* **Exercise details**:
Below are entries. Reproduce exactly the lines between the line holding "Task: Click the ConnectId Business label" and the line holding "Viewport: 996px width, 920px height.", inclusive, and only those.

* **Exercise data**:
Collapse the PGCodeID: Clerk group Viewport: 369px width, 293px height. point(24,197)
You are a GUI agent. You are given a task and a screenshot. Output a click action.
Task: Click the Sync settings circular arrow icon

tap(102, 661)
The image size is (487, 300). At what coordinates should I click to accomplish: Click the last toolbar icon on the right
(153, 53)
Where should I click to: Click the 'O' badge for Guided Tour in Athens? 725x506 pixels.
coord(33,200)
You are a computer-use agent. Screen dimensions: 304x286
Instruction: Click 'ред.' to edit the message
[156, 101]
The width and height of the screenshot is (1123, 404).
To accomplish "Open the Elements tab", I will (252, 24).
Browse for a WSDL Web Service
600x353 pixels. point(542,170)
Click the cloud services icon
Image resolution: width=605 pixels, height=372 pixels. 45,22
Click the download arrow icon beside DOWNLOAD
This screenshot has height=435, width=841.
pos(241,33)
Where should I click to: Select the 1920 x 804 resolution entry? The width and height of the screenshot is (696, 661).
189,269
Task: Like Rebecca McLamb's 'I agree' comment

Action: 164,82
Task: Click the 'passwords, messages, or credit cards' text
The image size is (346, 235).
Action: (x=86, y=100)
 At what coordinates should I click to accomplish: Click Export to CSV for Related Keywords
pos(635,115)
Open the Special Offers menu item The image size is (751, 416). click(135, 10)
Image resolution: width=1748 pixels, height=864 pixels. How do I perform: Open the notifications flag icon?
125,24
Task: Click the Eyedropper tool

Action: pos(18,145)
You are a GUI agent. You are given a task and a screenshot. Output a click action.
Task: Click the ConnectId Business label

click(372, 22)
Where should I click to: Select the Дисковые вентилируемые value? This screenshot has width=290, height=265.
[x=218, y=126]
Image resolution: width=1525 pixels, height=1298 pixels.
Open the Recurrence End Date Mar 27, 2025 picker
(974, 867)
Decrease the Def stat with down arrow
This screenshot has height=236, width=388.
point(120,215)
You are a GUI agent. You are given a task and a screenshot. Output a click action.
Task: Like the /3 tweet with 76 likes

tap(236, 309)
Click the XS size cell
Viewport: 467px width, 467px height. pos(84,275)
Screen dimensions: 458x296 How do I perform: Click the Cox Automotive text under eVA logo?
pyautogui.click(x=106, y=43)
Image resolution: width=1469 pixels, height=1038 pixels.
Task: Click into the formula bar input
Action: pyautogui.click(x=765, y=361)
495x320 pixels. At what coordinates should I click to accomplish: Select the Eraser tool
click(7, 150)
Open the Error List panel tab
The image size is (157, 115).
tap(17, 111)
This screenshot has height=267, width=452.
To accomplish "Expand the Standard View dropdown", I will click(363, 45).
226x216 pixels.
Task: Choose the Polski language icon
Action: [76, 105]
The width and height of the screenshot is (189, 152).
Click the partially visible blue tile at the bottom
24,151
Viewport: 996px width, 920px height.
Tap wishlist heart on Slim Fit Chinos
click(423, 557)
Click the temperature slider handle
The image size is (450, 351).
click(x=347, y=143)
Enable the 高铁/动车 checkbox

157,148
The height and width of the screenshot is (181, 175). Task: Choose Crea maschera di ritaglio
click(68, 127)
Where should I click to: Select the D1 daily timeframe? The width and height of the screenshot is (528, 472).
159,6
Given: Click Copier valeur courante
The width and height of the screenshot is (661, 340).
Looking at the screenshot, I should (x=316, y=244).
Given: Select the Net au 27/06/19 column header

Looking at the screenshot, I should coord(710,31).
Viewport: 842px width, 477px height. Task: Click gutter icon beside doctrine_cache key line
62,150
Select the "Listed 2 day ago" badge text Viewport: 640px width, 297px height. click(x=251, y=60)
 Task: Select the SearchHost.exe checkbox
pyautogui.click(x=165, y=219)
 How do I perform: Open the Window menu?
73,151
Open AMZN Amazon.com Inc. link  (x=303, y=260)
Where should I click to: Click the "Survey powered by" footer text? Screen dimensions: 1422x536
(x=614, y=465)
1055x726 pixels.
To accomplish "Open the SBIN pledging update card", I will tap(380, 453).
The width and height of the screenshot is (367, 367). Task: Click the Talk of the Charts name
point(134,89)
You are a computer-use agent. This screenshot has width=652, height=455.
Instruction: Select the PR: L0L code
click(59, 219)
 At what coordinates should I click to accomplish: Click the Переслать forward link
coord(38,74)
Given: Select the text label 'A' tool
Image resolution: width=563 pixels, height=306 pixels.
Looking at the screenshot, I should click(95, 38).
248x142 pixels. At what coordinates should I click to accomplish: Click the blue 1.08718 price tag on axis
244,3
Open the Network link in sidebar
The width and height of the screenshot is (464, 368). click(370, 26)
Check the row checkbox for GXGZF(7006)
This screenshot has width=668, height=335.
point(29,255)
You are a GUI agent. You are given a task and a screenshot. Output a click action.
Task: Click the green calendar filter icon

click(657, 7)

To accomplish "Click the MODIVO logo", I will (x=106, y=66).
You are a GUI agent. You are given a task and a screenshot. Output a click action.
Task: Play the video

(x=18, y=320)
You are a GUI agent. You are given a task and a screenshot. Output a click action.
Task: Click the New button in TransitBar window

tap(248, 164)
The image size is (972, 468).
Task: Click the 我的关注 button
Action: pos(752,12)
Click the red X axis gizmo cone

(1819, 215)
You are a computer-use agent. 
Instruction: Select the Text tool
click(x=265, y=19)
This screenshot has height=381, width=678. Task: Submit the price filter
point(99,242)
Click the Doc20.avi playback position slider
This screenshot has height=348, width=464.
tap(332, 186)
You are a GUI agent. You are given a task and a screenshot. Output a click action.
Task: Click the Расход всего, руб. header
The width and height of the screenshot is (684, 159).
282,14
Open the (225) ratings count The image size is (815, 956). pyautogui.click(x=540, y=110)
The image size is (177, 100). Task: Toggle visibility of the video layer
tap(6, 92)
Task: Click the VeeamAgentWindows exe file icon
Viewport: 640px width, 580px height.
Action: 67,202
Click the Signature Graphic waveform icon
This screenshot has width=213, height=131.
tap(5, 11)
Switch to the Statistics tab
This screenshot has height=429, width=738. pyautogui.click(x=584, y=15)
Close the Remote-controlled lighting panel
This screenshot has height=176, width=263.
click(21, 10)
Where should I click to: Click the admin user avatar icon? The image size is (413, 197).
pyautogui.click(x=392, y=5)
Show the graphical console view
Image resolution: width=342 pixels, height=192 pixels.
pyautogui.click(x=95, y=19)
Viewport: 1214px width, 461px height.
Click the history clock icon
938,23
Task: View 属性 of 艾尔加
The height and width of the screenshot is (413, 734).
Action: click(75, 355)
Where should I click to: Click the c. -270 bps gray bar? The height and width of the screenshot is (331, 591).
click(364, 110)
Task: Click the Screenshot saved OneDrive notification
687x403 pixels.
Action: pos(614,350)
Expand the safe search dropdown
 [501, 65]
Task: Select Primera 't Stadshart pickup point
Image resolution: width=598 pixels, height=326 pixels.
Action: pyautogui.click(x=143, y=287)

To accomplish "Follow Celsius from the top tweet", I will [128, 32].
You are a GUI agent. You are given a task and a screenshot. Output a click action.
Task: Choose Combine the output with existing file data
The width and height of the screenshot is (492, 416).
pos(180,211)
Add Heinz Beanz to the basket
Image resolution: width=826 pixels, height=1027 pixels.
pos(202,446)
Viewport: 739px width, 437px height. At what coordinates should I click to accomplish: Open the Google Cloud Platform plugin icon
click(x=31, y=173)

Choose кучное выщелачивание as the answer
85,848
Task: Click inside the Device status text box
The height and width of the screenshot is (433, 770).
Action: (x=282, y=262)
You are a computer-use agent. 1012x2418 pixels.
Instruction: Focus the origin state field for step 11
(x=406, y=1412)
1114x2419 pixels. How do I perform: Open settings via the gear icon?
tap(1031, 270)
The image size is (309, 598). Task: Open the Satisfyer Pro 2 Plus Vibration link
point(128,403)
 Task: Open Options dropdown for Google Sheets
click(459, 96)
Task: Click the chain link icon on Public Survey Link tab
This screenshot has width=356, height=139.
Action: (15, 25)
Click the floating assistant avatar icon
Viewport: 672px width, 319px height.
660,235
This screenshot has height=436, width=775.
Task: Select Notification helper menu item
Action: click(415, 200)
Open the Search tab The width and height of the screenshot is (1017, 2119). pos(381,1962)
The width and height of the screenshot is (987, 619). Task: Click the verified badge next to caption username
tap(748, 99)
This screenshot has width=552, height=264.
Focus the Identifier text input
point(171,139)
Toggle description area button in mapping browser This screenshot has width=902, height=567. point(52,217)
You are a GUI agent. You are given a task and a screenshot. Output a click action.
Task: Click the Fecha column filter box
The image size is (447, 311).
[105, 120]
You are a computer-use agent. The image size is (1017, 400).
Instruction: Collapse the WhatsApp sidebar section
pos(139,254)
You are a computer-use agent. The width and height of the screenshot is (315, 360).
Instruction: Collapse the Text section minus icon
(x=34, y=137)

* **Answer area**:
Task: Click the ConnectId Business label

click(372, 22)
Where should I click to: Select the Дисковые вентилируемые value? This screenshot has width=290, height=265.
[x=218, y=126]
Image resolution: width=1525 pixels, height=1298 pixels.
Open the Recurrence End Date Mar 27, 2025 picker
(974, 867)
Decrease the Def stat with down arrow
This screenshot has height=236, width=388.
point(120,215)
You are a GUI agent. You are given a task and a screenshot. Output a click action.
Task: Like the /3 tweet with 76 likes

tap(236, 309)
Click the XS size cell
Viewport: 467px width, 467px height. pos(84,275)
Screen dimensions: 458x296 How do I perform: Click the Cox Automotive text under eVA logo?
pyautogui.click(x=106, y=43)
Image resolution: width=1469 pixels, height=1038 pixels.
Task: Click into the formula bar input
Action: pyautogui.click(x=765, y=361)
495x320 pixels. At what coordinates should I click to accomplish: Select the Eraser tool
click(7, 150)
Open the Error List panel tab
The image size is (157, 115).
tap(17, 111)
This screenshot has height=267, width=452.
To accomplish "Expand the Standard View dropdown", I will click(363, 45).
226x216 pixels.
Task: Choose the Polski language icon
Action: [76, 105]
The width and height of the screenshot is (189, 152).
Click the partially visible blue tile at the bottom
24,151
Viewport: 996px width, 920px height.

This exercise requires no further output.